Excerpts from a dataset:

········

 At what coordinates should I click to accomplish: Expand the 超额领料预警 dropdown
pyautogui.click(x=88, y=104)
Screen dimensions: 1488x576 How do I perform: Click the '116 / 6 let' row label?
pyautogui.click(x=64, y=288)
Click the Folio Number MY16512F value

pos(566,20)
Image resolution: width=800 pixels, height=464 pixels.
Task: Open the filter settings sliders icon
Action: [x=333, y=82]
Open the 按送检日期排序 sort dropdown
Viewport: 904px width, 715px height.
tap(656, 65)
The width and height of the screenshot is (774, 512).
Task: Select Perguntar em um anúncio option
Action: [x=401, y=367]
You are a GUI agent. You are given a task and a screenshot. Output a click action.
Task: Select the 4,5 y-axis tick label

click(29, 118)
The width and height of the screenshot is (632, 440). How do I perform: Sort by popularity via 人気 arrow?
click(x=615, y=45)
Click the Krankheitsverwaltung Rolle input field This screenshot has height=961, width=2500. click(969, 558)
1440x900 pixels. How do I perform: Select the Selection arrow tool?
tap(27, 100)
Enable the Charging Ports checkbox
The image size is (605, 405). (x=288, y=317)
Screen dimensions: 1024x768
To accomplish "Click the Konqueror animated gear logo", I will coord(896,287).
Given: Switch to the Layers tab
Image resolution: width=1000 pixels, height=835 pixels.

········

Requirement: Copy exactly the line containing "Enable the Charging Ports checkbox" and every line after it, ending with the last line of the records above.

Answer box:
Enable the Charging Ports checkbox
The image size is (605, 405). (x=288, y=317)
Screen dimensions: 1024x768
To accomplish "Click the Konqueror animated gear logo", I will coord(896,287).
Given: Switch to the Layers tab
Image resolution: width=1000 pixels, height=835 pixels.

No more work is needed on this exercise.